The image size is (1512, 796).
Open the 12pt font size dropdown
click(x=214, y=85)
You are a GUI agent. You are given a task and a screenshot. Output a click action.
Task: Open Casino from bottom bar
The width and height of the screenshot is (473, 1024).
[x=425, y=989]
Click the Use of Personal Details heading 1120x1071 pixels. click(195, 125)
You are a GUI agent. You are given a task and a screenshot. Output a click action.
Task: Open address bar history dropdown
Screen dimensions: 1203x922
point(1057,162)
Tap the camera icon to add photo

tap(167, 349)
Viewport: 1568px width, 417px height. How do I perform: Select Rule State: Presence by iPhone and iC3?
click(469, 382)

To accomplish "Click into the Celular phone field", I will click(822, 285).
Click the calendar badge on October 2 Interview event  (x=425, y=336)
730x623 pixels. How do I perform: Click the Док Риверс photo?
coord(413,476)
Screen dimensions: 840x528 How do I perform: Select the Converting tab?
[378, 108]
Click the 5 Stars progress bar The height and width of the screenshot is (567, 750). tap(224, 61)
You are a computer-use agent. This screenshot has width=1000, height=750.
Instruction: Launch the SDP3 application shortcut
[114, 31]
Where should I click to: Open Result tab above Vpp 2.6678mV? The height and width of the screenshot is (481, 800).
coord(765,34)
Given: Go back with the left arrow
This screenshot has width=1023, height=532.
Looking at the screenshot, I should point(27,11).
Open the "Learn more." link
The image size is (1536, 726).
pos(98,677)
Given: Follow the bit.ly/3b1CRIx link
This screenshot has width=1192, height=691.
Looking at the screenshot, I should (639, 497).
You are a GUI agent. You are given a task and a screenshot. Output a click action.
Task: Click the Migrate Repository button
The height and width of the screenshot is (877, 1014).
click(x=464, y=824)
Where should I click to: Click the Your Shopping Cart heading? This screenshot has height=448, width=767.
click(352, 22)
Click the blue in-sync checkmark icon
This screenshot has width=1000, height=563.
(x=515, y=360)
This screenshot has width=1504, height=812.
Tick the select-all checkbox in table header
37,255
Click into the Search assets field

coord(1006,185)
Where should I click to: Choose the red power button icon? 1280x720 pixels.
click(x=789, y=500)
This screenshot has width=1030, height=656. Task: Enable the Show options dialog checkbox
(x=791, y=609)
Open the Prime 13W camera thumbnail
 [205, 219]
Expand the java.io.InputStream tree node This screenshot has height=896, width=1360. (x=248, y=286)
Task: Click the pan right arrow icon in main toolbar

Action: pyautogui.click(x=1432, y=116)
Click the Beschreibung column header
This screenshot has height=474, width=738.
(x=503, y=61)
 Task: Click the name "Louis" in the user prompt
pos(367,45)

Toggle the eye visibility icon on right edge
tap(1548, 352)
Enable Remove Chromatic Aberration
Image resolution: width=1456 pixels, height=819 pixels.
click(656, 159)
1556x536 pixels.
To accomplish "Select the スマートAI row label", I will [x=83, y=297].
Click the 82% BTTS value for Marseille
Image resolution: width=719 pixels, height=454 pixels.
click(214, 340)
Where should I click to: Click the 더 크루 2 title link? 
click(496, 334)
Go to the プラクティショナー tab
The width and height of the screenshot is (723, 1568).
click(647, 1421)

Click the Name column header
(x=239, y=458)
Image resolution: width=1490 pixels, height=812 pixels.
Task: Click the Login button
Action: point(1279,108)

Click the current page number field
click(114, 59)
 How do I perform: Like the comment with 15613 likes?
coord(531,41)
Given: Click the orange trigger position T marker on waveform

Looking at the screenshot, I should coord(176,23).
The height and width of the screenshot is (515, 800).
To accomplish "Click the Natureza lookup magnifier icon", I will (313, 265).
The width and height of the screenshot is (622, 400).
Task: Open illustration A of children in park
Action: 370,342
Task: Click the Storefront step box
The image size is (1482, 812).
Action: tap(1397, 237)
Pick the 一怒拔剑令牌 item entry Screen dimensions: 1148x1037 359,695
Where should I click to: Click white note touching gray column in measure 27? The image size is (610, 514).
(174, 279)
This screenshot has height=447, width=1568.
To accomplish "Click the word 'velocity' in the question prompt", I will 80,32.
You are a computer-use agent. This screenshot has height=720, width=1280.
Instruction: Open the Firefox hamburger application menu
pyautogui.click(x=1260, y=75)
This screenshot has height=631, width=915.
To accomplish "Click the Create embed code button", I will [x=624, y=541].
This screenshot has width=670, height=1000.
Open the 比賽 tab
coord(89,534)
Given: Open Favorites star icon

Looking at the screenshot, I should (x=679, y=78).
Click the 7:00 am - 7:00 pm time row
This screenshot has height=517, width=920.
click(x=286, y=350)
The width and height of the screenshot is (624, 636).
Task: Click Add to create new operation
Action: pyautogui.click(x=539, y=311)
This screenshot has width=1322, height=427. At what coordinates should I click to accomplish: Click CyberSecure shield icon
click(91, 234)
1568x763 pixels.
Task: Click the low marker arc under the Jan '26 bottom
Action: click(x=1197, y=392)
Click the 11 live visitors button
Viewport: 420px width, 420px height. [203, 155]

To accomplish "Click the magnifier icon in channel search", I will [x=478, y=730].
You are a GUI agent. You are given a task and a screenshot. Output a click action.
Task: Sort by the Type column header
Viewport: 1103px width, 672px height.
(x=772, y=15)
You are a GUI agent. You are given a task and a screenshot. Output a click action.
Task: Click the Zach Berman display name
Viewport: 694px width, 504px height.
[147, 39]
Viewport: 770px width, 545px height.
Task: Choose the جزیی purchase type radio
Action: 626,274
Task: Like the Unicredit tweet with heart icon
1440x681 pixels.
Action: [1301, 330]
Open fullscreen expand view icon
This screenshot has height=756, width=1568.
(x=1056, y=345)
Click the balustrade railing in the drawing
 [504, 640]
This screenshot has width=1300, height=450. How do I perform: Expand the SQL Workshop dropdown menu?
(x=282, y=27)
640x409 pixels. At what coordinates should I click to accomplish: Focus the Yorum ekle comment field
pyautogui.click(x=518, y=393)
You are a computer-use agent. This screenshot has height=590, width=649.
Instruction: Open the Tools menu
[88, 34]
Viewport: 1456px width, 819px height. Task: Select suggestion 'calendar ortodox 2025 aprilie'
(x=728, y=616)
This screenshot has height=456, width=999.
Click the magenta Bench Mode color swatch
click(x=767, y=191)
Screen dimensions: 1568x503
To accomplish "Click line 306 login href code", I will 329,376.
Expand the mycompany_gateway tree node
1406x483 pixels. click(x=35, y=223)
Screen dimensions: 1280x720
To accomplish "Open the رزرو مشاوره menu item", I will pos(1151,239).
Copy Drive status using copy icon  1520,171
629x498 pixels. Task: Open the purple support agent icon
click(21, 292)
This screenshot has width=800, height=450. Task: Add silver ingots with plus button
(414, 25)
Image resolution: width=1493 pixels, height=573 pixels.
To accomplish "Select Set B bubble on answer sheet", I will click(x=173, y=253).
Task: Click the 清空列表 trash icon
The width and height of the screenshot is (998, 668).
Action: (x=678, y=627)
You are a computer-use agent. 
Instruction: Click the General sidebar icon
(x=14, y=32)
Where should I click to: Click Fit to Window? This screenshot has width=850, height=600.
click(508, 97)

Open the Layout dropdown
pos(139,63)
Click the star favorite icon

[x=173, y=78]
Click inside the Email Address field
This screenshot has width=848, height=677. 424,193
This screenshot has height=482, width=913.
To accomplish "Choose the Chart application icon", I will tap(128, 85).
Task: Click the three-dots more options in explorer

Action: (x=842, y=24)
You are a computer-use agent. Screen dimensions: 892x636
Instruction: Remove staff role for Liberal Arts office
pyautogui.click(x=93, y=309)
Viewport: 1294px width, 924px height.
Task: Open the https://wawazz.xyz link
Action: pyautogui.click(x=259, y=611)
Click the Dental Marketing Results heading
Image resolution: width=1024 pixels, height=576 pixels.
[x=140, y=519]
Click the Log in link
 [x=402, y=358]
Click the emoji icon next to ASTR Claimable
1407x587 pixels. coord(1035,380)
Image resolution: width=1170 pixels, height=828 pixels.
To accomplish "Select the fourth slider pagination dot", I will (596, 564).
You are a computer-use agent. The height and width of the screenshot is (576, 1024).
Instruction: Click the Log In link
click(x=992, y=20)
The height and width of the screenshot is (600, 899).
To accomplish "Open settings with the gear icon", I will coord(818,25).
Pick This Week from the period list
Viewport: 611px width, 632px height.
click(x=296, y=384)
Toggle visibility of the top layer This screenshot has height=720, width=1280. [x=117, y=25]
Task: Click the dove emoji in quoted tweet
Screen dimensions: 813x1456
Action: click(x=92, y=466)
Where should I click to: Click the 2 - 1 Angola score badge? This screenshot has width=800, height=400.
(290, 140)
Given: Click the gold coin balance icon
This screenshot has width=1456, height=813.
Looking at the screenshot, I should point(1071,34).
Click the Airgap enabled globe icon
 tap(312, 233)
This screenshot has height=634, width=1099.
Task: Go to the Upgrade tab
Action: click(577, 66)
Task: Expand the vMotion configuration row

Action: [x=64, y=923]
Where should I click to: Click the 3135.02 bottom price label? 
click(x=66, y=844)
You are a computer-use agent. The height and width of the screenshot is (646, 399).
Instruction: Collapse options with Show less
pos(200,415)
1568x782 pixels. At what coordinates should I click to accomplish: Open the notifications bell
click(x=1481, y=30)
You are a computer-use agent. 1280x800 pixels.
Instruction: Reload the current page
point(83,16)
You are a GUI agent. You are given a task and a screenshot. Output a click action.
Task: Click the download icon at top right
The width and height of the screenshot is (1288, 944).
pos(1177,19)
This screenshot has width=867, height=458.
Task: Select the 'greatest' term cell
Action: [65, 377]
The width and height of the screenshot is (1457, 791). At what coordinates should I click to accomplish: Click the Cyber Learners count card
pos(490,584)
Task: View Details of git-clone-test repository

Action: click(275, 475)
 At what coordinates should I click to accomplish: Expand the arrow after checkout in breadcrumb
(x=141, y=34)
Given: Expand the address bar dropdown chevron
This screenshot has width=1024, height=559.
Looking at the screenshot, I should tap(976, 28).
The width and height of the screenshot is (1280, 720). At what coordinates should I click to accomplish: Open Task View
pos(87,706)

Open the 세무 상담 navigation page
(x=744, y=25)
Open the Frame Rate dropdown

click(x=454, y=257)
★ ★ ★ ★
Within the lines above, find those holding the word "code" and copy them.

■ **Problem solution**:
To accomplish "Click the Create embed code button", I will [x=624, y=541].
To accomplish "Click line 306 login href code", I will 329,376.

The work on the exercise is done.